▸ TASK GOAL
Print the following data line for line, exactly as it appears, but leave out the pictures.

▸ DATA TO PROCESS
::::::::::

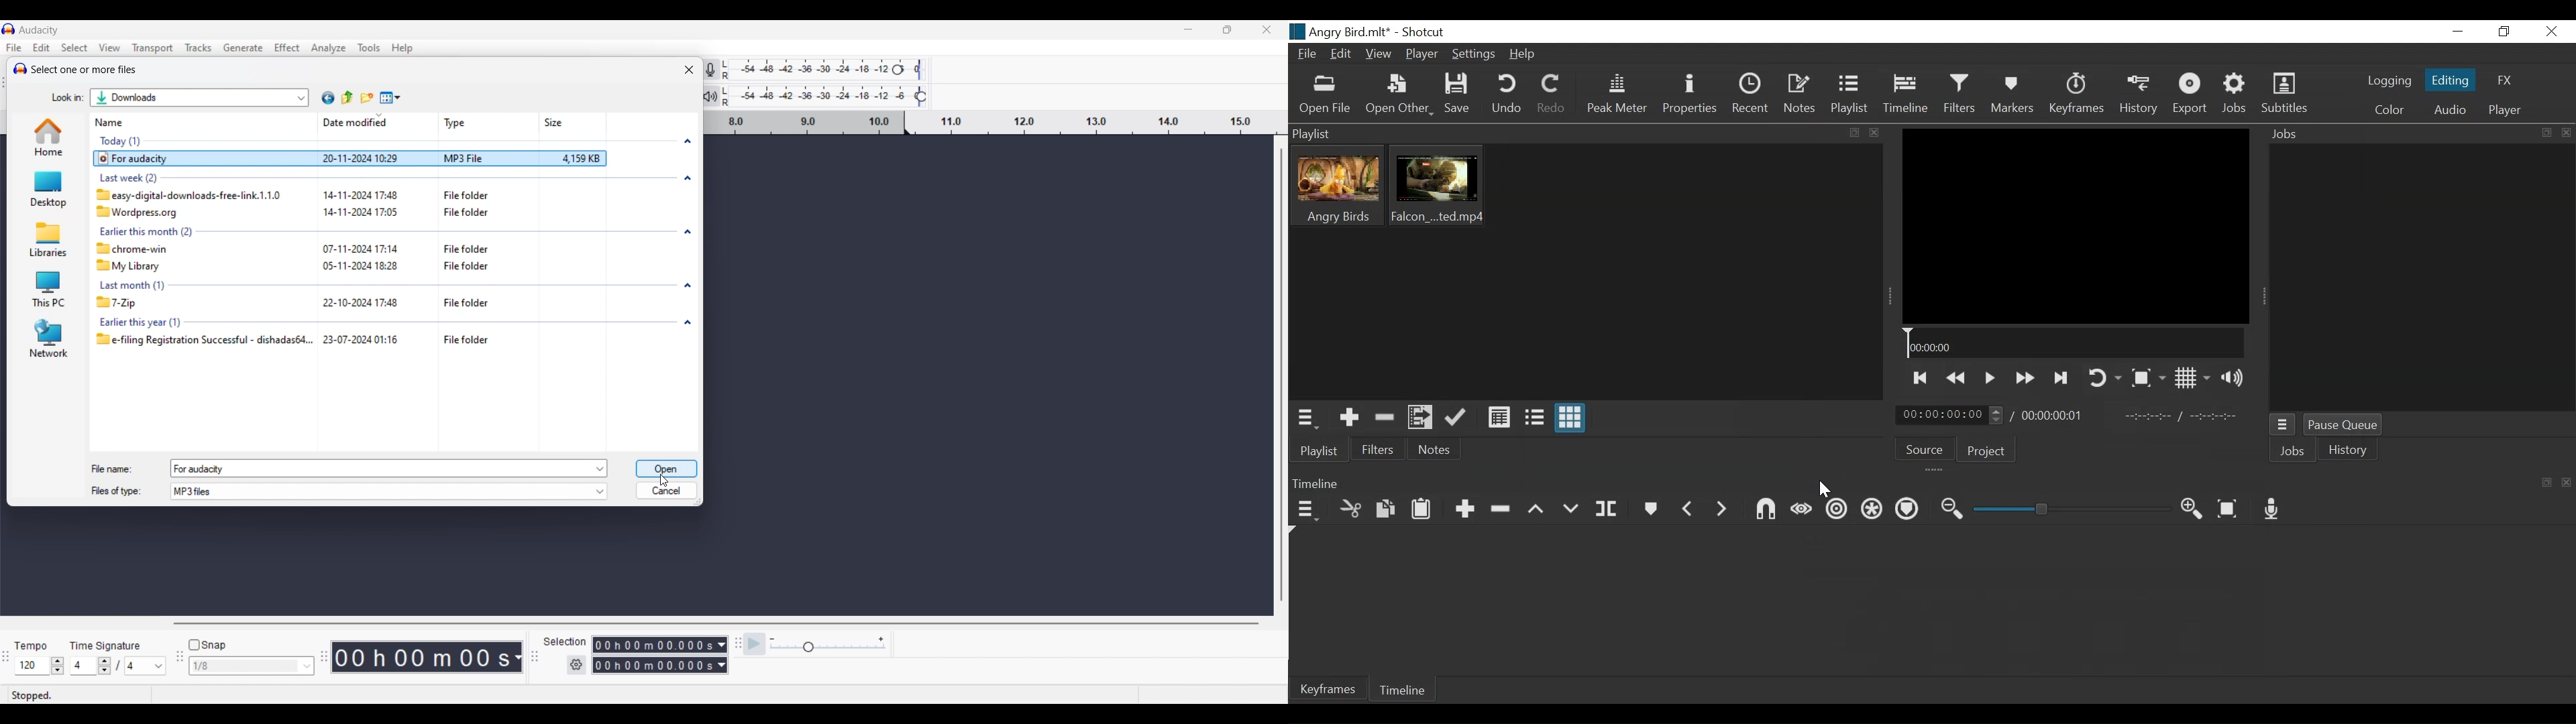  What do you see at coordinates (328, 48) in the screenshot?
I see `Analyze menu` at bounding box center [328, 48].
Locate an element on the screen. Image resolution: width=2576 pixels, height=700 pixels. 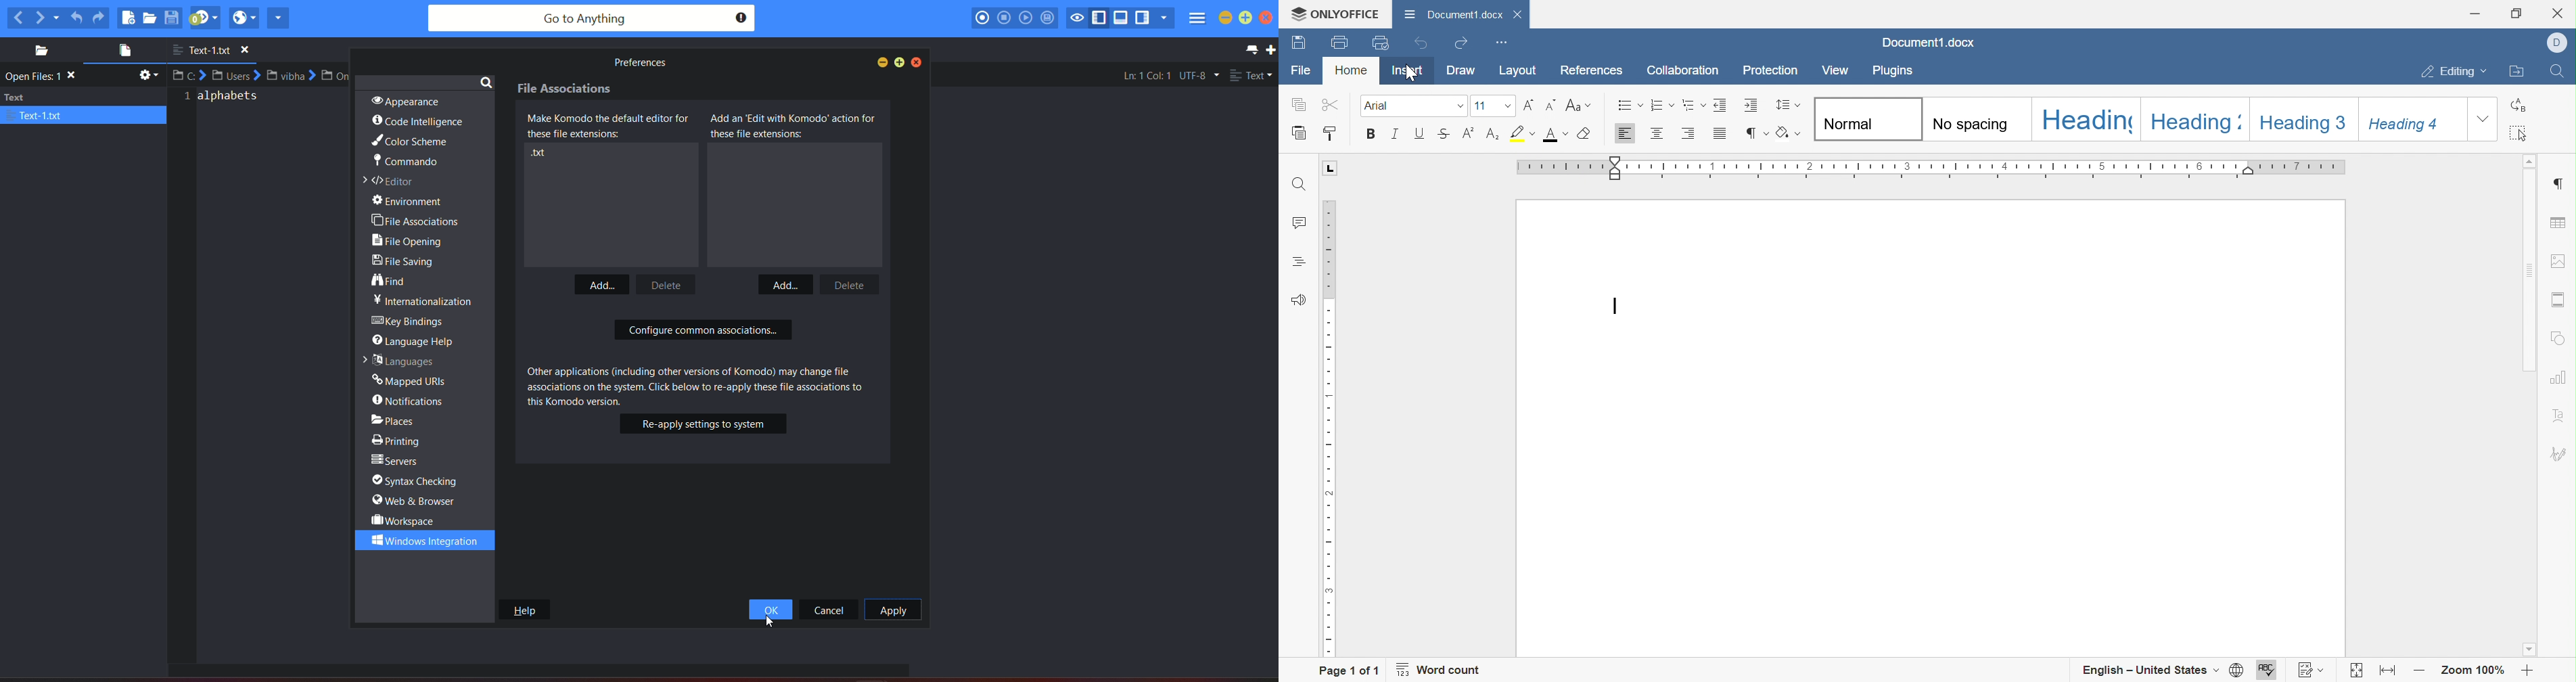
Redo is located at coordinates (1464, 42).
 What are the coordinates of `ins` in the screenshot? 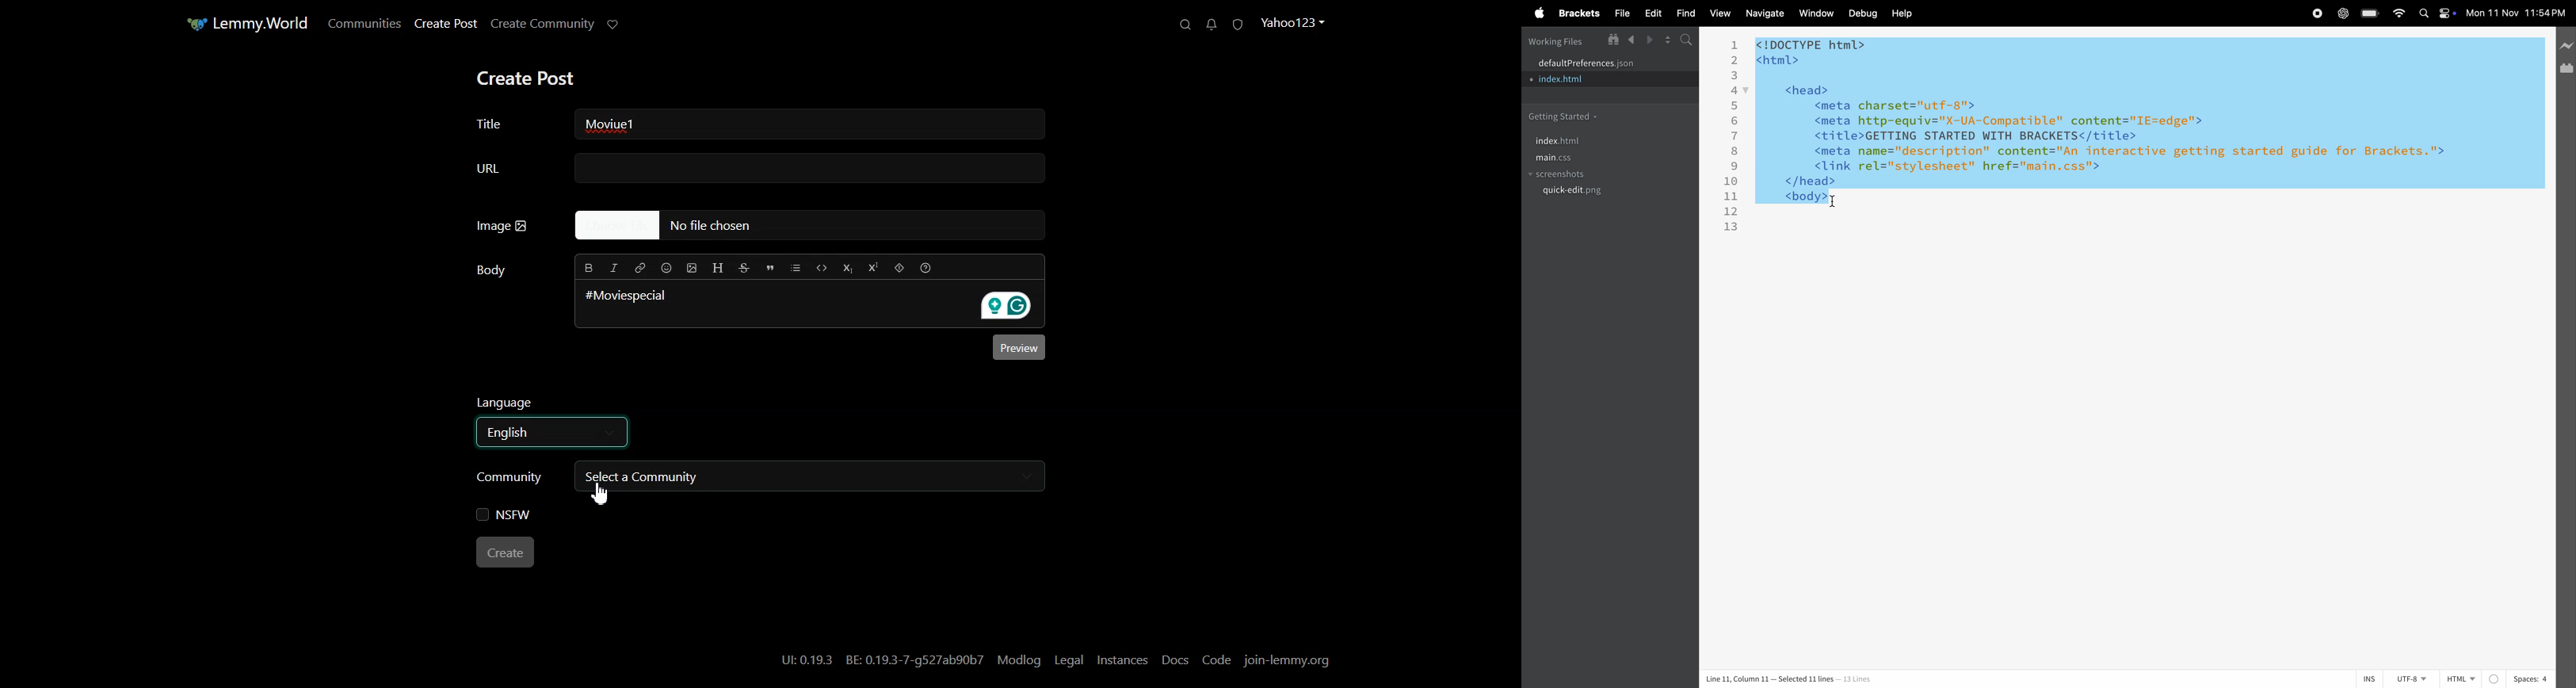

::::::::::

▸ OUTPUT BELOW
  What do you see at coordinates (328, 48) in the screenshot?
I see `Analyze menu` at bounding box center [328, 48].
Locate an element on the screen. Image resolution: width=2576 pixels, height=700 pixels. 
Redo is located at coordinates (1464, 42).
 What are the coordinates of `ins` in the screenshot? 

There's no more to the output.